The first thing that we need to think about when deciding on an orthotic prescription is the goal of therapy. Since this patient’s primary complaint is arch pain due to plantar fasciitis, our goal with the orthotic device should be to reduce tension on the plantar fascia. To accomplish this, we need a device that is going to decrease arch collapse in order to decrease lengthening of the arch and increased tension on the plantar fascia. In general, such an orthosis should conform very closely to the arch of the foot and incorporate valgus forefoot correction. This was well described in two articles by Kogler.1,2

Given that this patient also had pes planus, the patient was much more likely to feel the medial edge of the orthosis and perceive the orthosis as too hard if the device was not made with a medial phalange. The medial phalange will increase the width of the orthotic in the mid-arch, spreading the force over a larger surface area and preventing the patient from coming down on the medial edge of the orthosis.

In most cases, it is not the specific material or the rigidity of the material that causes the patient to think that the orthosis feels too hard but rather the fact that the medial edge of the orthosis is irritating the plantar foot and there is excessive local pressure. By prescribing a wider orthosis, force is spread over a larger surface area and localized pressure is decreased.

I advised the podiatrist that she would likely find that the softer orthosis will deform so much under the foot that it is not likely to effectively reduce tension on the plantar fascia and her chances of achieving optimum clinical outcomes are much reduced. I would recommend a more rigid orthosis with the medial phalange and a deep heel cup so one can not only reduce tension on the plantar fascia effectively but also make a device that the patient will find comfortable.

Editor’s note: This blog was originally published at and has been adapted with permission from Lawrence Huppin, DPM, and ProLab Orthotics.
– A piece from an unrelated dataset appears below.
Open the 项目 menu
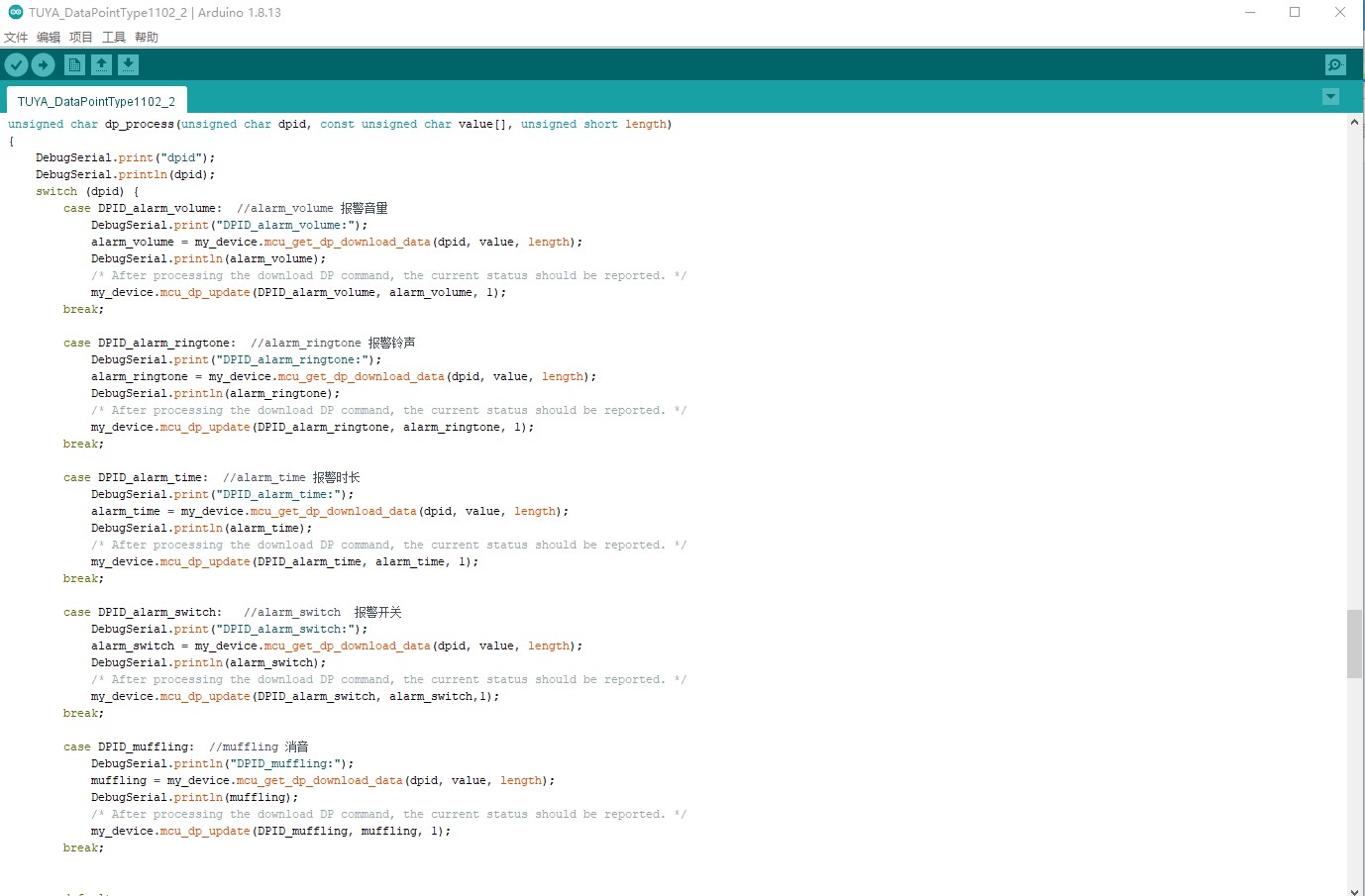The image size is (1365, 896). pyautogui.click(x=81, y=37)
For more information, visit .


1. Kogler GF, Solomonidis SE, Paul JP. Biomechanics of longitudinal arch support mechanisms in foot orthoses and their effect on plantar aponeurosis strain. Clin Biomech (Bristol, Avon). 1996 Jul;11(5):243-252.
2. Kogler GF, Veer FB, Solomonidis SE, Paul JP. The influence of medial and lateral placement of orthotic wedges on loading of the plantar aponeurosis. J Bone Joint Surg Am. 1999 Oct;81(10):1403-13.


Larry is 100% right.

The simple fact is this: If you weigh 100 lbs, the orthotic has to push up under your foot with an average of 100 lbs. when you are in single support. It doesn't matter whether the orthotic is made out of concrete or feathers!
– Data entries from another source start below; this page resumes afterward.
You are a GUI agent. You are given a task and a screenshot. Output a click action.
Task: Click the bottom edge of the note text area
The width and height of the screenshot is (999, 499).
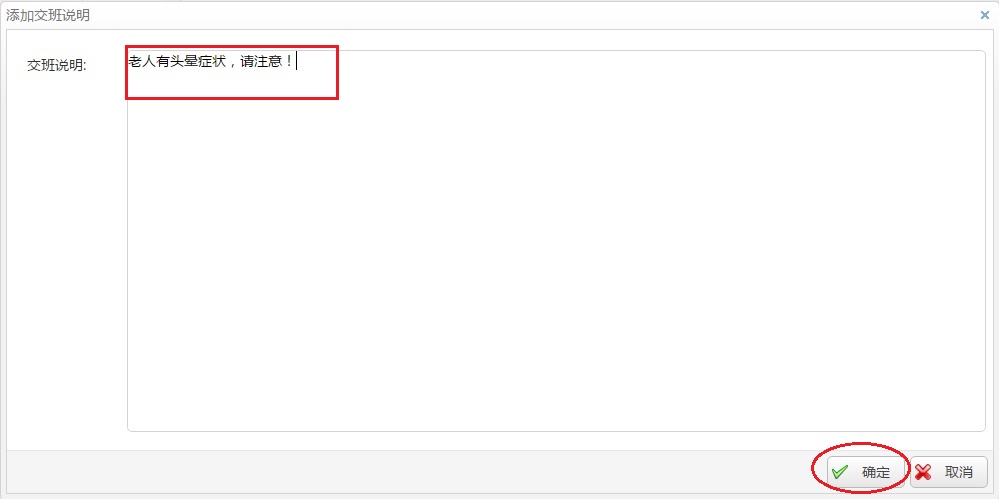coord(556,431)
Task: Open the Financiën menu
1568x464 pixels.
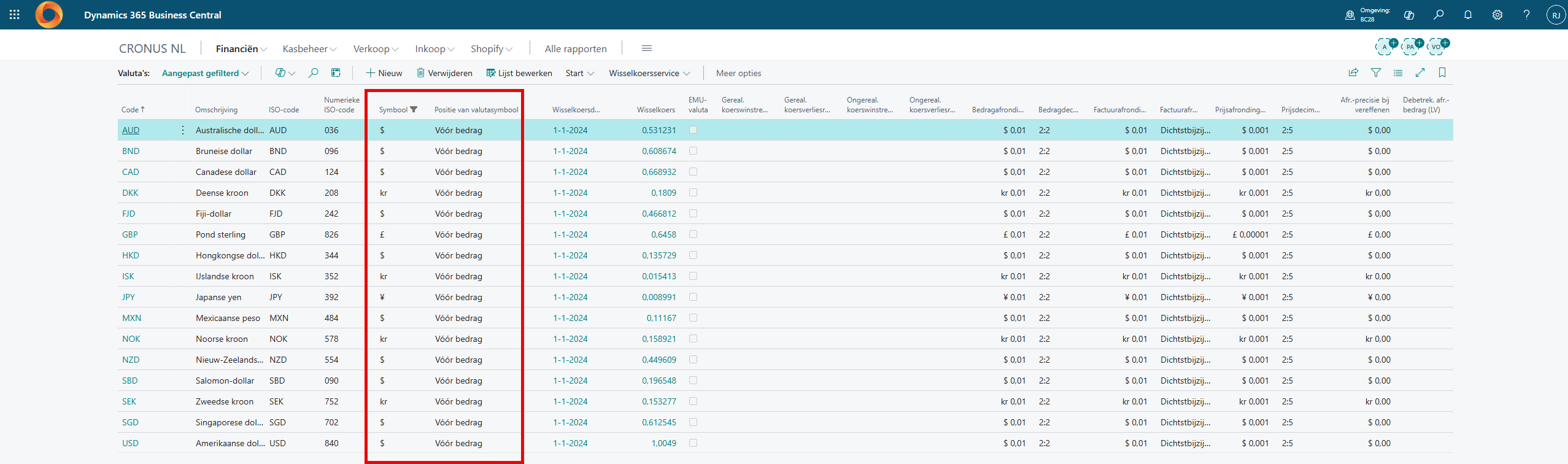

When patients complain of orthotics being oo hard, what they're really complaining about is mal-distribution of pressure on the bottom of the foot. "Rigid" materials do not grant the prescriber and manufacturer as much leeway in error before they become uncomfortable. Softer orthotics do not require as much accuracy in the prescription of manufacturing in regard to comfort.

I have found only two reasons not to use a rigid material for orthotics: 1) when there is a soft tissue abnormality, either fat pad atrophy or muscle atrophy, on the plantar aspect of the foot; or 2) when I don't have enough energy or time to do a thorough examination of the patient.